--- Exercise input ---

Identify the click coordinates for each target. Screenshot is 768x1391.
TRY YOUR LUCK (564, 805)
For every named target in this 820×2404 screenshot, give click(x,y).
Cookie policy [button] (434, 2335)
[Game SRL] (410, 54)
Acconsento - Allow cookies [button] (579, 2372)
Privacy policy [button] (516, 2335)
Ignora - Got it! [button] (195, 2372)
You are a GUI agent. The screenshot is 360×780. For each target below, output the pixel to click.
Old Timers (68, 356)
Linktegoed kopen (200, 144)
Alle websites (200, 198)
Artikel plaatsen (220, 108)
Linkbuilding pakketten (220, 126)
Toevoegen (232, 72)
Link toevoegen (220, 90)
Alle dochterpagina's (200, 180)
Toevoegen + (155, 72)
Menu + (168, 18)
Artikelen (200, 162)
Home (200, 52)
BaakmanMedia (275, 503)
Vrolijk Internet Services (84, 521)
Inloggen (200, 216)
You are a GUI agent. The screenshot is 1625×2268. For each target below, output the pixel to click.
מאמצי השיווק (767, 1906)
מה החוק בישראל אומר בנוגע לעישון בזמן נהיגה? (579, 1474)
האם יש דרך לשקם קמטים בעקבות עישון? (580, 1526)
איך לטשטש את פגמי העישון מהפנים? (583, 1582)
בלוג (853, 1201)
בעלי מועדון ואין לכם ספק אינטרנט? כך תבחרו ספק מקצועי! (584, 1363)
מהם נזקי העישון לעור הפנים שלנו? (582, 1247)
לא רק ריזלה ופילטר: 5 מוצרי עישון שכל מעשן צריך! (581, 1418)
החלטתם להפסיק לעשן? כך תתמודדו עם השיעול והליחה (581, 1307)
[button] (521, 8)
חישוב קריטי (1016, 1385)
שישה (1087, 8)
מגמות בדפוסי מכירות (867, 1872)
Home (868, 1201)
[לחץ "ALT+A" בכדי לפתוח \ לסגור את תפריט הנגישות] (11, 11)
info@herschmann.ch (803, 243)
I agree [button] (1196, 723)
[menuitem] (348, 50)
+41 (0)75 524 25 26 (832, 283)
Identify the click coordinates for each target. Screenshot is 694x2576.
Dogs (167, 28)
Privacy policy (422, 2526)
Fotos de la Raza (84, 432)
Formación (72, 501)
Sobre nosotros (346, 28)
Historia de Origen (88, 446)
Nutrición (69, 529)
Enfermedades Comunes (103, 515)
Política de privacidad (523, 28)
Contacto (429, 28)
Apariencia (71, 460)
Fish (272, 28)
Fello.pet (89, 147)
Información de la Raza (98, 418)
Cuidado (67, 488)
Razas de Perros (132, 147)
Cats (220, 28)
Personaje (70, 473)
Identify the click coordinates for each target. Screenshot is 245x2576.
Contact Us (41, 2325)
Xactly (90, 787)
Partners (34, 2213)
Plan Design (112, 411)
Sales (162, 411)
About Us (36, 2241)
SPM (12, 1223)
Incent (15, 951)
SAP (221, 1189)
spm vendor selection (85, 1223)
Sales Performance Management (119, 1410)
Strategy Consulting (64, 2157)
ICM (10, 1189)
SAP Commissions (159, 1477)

---

■ Task item
Return a faithful copy of all the records above.

■ Response to the task
Identify the click coordinates for each target. Screenshot is 768x1391.
TRY YOUR LUCK (564, 805)
For every named target in this 820×2404 screenshot, give click(x,y).
Cookie policy [button] (434, 2335)
[Game SRL] (410, 54)
Acconsento - Allow cookies [button] (579, 2372)
Privacy policy [button] (516, 2335)
Ignora - Got it! [button] (195, 2372)
You are a GUI agent. The screenshot is 360×780. For each target below, output the pixel to click.
Old Timers (68, 356)
Linktegoed kopen (200, 144)
Alle websites (200, 198)
Artikel plaatsen (220, 108)
Linkbuilding pakketten (220, 126)
Toevoegen (232, 72)
Link toevoegen (220, 90)
Alle dochterpagina's (200, 180)
Toevoegen + (155, 72)
Menu + (168, 18)
Artikelen (200, 162)
Home (200, 52)
BaakmanMedia (275, 503)
Vrolijk Internet Services (84, 521)
Inloggen (200, 216)
You are a GUI agent. The screenshot is 1625×2268. For each target below, output the pixel to click.
מאמצי השיווק (767, 1906)
מה החוק בישראל אומר בנוגע לעישון בזמן נהיגה? (579, 1474)
האם יש דרך לשקם קמטים בעקבות עישון? (580, 1526)
איך לטשטש את פגמי העישון מהפנים? (583, 1582)
בלוג (853, 1201)
בעלי מועדון ואין לכם ספק אינטרנט? כך תבחרו ספק מקצועי! (584, 1363)
מהם נזקי העישון לעור הפנים שלנו? (582, 1247)
לא רק ריזלה ופילטר: 5 מוצרי עישון שכל מעשן צריך! (581, 1418)
החלטתם להפסיק לעשן? כך תתמודדו עם השיעול והליחה (581, 1307)
[button] (521, 8)
חישוב קריטי (1016, 1385)
שישה (1087, 8)
מגמות בדפוסי מכירות (867, 1872)
Home (868, 1201)
[לחץ "ALT+A" בכדי לפתוח \ לסגור את תפריט הנגישות] (11, 11)
info@herschmann.ch (803, 243)
I agree [button] (1196, 723)
[menuitem] (348, 50)
+41 (0)75 524 25 26 (832, 283)
Identify the click coordinates for each target. Screenshot is 694x2576.
Dogs (167, 28)
Privacy policy (422, 2526)
Fotos de la Raza (84, 432)
Formación (72, 501)
Sobre nosotros (346, 28)
Historia de Origen (88, 446)
Nutrición (69, 529)
Enfermedades Comunes (103, 515)
Política de privacidad (523, 28)
Contacto (429, 28)
Apariencia (71, 460)
Fish (272, 28)
Fello.pet (89, 147)
Información de la Raza (98, 418)
Cuidado (67, 488)
Razas de Perros (132, 147)
Cats (220, 28)
Personaje (70, 473)
Identify the click coordinates for each target. Screenshot is 245x2576.
Contact Us (41, 2325)
Xactly (90, 787)
Partners (34, 2213)
Plan Design (112, 411)
Sales (162, 411)
About Us (36, 2241)
SPM (12, 1223)
Incent (15, 951)
SAP (221, 1189)
spm vendor selection (85, 1223)
Sales Performance Management (119, 1410)
Strategy Consulting (64, 2157)
ICM (10, 1189)
SAP Commissions (159, 1477)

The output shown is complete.